Shake-up required to fund infrastructure
Shake-up required to fund infrastructure

The National Assembly (NA) last week adopted a hallmark resolution on the 2021-2025 medium-term public investment plan, in which the total money for investment from the state budget will be at least VND2.87 quadrillion ($124.8 billion). This includes VND1.5 quadrillion ($65.2 billion) from the central coffers - including VND1.2 quadrillion ($52.17 billion) from the domestic capital and the rest from foreign sources – and VND1.37 quadrillion ($59.56 billion) from localities’ budget.

The 2021-2025 plan will be deployed under priorities, with the total number of projects so far at nearly 5,000, down over half as compared to that in 2016-2020. The number of new projects will be nearly 2,240. The average capital for each project will be VND210.4 billion ($9.14 million), which is 2.4 times higher than that in the previous period.

However, many NA deputies said that such state funding until 2025 will not be sufficient for Vietnam to remarkably change its infrastructure landscape, which remains a big barrier for the country’s socioeconomic development.

“The VND2.87 quadrillion ($124.8 billion) as public investment is not so much amid huge demands for development funding. Thus we need to stress that public investment like this is just a primer for wooing private investment. Especially, we must boost public-private partnerships (PPPs), with attractive mechanisms for private investors,” said deputy Hoang Van Cuong, representing Hanoi.

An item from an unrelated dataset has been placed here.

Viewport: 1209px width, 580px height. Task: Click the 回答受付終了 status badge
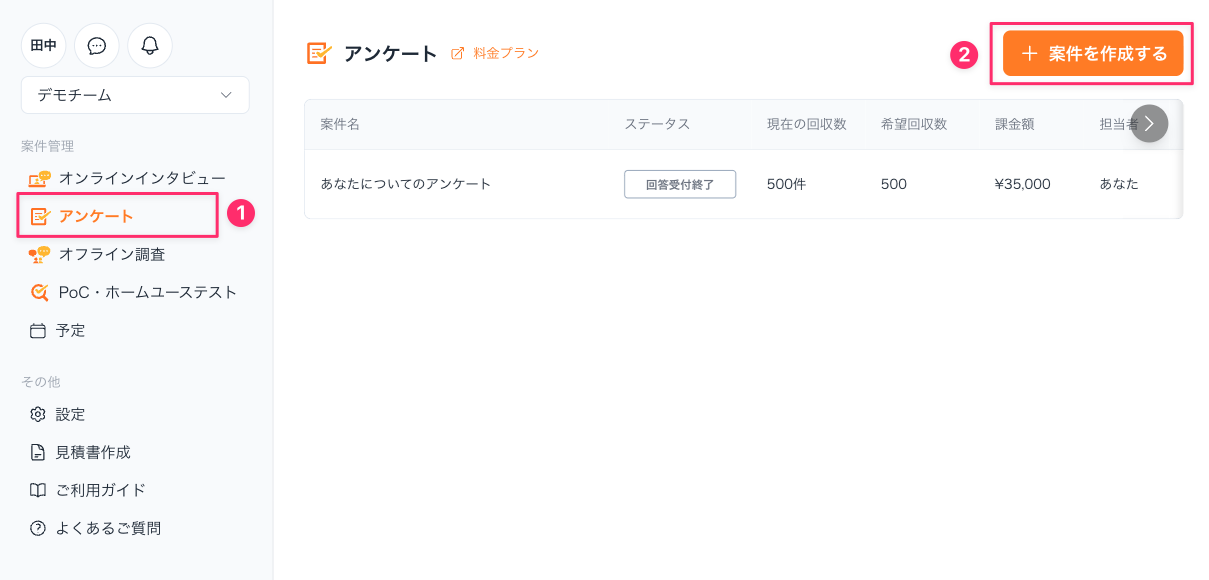tap(680, 184)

“We have learned valuable lessons from some very successful PPP projects like Halong–Van Don Expressway and Van Don Airport in the northeastern province of Quang Ninh,” Cuong said. “These projects are testimony to our success in calling for good investors and we must seek resources for development.”

Built under the build-operate-transfer format, the 60km Halong–Van Don Expressway has a maximum speed of 100km per hour and cuts travel time between Halong and Van Don by half, to only 50 minutes. With the investor being Sun Group, the project was valued at VND12 trillion ($521.74 million), built during 2015-2018 before it was officially put into operation in February 2019.

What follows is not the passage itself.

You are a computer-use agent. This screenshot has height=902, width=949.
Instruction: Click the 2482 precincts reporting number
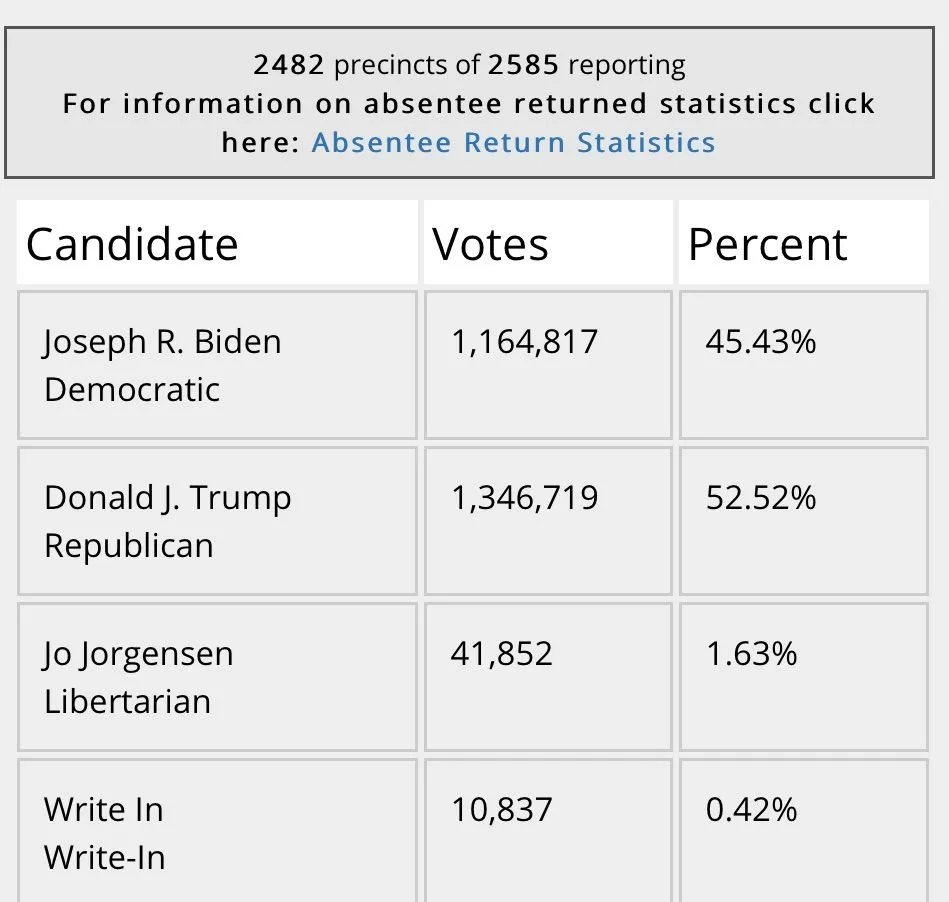click(x=289, y=66)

“The investment format of this project needs to be multiplied nationwide. If our projects are not really attractive, we must design independent projects with all obstructions removed to attract private investors,” Cuong added.

NA deputy Nguyen Tao, representing the Central Highlands province of Lam Dong, also cited a conclusion by the prime minister at a recent meeting with localities that the medium-term public investment capital is a primer for Vietnam to attract private investors and create a breakthrough to implement the government’s programme on constructing 5,000km of expressways by 2026.

“This year is the first for us to implement the Law on Public-Private Partnership Investment, and the government has demonstrated its high determination in attracting investment via strongly institutional reform and removal of difficulties in implementing this law,” Tao said.

He cited Lam Dong and the southern province of Dong Nai having actively implemented the law since early this year, with the upcoming deployment of the 67km Tan Phu-Bao Loc Expressway under the PPP format, valued at over VND18 trillion ($782.6 million). The four-lane project belongs to Dau Giay-Lien Khuong Expressway, with the investor reported to be a partnership between Deo Ca Group and Hung Thinh.

“In June, the National Appraisal Council and authorities of Lam Dong and Dong Nai made a pre-feasibility report for the project, and the report will be submitted to the prime minister for approval for PPP implementation,” Tao said.

Also highlighting the role of private investment in infrastructure, deputy Thach Phuoc Binh representing the Mekong Delta province of Tra Vinh said that in 2016-2020, the rate of public investment disbursement hit 80.3, 73.3, 66.8, 67.4, and 63.8 per cent of the plan, respectively. “Currently, private investors are not so much interested in long-term infrastructure projects. It is due to risks caused by the frequent adjustment in the country’s law system,” Binh said. “It is high time investment was assessed based on effectiveness, not on the obedience of regulations. PPP is a good tool for attracting private investment, but the government needs to offer attractive mechanisms for private investors.”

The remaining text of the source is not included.